The project
Tuberculosis (TB) today rivals HIV/AIDS as the leading cause of death from infectious diseases.
The number of TB patients has never been higher and the growing proportion of drug-resistant TB is threatening control strategies both in the developing and developed world, Eastern Europe being a particularly worrying point in case.
The anTBiotic consortium aims to fuel the long-term TB clinical pipeline while immediately offering new options to clinicians when confronted with multidrug-resistant (MDR)-TB.
More specifically, the proposed studies aim to:
a) Establish the proof of concept of anti-TB efficacy in humans of a pioneering, first-in-class, low-dose GSK oxaborole clinical drug candidate;
b) Identify a combination of β-lactam antibiotics suitable for the treatment of MDR TB orally or as a once daily intravenous or intramuscular application and
c) Through the use of β-lactams and in particular meropenem, explore personalized treatment with biomarker-guided duration.
The anti-TB activity in humans will be established in a two-week EBA clinical studies that combine established (CFU, TTP) and new clinical markers (biomarkers, PET/CT).
These datasets will help ascertain anti-TB efficacy in humans and generate confidence on their validity in longer-term drug combination trials.
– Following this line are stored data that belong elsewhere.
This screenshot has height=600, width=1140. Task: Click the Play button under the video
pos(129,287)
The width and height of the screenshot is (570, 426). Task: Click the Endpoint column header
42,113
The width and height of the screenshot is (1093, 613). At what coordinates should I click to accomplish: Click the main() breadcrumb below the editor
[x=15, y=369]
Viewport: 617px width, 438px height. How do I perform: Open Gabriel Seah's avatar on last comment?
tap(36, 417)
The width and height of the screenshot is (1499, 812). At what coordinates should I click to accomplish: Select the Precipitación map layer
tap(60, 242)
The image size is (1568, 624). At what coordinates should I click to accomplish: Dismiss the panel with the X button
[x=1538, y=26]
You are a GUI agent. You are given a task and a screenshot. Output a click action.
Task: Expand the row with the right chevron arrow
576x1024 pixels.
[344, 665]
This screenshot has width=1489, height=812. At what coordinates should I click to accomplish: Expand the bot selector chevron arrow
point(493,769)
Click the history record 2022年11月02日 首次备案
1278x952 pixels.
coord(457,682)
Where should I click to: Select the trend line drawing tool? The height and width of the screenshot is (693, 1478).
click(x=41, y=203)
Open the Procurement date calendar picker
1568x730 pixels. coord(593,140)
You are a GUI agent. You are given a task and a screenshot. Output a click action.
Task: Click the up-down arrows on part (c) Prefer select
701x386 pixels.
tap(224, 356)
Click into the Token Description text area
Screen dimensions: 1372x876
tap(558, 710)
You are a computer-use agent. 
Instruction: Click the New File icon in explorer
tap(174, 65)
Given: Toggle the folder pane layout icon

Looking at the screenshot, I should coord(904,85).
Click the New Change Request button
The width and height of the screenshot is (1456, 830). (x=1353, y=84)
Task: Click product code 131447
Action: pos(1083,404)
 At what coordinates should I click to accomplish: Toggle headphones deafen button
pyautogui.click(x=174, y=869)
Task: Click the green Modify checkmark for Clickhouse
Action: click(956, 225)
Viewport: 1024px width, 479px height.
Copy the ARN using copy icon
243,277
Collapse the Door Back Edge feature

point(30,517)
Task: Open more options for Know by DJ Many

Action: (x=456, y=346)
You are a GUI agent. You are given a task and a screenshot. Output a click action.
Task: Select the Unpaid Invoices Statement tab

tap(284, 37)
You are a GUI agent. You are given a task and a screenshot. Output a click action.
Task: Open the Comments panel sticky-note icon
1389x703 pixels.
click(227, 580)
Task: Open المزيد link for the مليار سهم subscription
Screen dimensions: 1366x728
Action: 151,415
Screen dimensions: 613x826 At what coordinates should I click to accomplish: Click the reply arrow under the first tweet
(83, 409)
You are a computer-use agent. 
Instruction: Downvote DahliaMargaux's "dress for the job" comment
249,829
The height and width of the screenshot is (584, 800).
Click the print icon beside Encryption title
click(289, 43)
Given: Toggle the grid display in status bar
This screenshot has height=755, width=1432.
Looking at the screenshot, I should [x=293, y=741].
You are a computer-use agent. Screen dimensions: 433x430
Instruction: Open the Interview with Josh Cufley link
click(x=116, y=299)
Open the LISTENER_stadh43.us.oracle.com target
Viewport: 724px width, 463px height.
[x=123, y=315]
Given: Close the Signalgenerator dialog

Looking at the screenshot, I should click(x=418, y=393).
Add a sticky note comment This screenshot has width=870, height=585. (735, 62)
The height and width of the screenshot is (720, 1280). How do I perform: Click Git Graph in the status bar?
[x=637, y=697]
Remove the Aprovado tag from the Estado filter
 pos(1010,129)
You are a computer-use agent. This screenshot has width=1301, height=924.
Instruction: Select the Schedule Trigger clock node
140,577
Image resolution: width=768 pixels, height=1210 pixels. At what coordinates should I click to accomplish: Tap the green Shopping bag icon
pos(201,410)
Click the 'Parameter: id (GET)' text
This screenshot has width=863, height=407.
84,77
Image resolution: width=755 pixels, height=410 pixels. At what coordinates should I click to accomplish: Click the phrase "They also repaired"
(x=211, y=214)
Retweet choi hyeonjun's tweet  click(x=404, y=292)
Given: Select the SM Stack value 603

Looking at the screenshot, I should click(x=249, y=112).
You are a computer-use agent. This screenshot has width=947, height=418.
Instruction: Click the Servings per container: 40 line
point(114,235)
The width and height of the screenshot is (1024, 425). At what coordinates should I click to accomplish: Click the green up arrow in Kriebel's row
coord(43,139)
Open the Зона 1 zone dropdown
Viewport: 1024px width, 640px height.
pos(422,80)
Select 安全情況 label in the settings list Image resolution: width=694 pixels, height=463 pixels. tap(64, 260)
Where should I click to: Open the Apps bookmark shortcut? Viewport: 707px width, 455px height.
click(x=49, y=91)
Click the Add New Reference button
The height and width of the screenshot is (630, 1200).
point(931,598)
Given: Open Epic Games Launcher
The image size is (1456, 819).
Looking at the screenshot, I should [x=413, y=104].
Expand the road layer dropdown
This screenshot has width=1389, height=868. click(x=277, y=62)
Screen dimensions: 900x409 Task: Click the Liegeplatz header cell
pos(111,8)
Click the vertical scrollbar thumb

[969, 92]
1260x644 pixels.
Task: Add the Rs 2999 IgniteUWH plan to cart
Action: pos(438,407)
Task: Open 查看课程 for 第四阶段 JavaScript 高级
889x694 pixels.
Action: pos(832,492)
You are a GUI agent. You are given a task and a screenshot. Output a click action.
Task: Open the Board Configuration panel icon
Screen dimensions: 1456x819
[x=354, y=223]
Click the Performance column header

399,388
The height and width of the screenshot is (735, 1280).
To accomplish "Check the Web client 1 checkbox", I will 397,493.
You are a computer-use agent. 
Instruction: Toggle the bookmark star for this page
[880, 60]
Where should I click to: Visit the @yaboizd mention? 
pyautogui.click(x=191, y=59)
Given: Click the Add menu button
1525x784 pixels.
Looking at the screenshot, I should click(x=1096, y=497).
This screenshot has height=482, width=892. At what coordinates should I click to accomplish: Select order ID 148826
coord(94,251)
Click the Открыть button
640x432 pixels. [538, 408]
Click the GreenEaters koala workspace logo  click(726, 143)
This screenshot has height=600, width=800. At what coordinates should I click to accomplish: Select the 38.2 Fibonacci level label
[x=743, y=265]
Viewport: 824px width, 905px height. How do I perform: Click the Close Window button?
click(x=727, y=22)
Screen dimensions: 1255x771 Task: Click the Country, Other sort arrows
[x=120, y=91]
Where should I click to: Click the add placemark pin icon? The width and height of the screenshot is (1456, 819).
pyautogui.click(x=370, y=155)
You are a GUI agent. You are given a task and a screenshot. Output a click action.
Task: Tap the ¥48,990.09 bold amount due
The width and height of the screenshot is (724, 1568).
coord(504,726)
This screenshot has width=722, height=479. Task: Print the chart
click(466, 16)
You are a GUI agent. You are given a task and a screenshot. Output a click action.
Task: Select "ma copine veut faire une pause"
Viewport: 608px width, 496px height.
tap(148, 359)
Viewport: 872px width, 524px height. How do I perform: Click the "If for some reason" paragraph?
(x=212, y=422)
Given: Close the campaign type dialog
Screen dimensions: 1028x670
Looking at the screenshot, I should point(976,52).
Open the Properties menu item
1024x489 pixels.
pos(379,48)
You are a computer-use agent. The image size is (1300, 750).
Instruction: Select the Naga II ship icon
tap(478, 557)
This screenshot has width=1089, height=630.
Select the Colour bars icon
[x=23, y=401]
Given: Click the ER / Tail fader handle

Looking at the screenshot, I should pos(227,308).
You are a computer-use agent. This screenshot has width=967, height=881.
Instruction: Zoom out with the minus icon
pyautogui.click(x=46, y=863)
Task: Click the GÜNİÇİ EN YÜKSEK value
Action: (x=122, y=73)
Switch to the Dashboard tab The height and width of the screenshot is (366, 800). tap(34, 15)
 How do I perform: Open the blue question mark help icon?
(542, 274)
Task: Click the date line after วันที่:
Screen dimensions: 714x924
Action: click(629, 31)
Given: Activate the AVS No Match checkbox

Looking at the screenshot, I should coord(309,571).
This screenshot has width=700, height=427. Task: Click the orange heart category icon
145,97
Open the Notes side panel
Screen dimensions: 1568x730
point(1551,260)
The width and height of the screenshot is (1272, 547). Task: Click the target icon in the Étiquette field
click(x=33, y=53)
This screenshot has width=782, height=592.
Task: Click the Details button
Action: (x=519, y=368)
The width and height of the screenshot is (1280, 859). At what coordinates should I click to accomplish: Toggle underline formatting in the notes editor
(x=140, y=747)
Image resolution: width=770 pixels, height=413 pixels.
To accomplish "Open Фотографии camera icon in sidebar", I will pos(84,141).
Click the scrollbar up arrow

A variety of modelling approaches to predict optimal dosing will be used.
Finally, our recently achieved proof of concept for β-lactams as a novel class of anti-TB drugs has been confirmed and refined in additional studies and has led to the incorporation of a β-lactam to WHO guidelines for drug-resistant TB treatment. Building upon the good results in the PoC studies, we next want to compare therapy outcomes of MDR-TB patients (receiving β-lactam-containing treatment) with biomarker defined therapy durations vs. standard of care, aiming for individualized treatment shortening.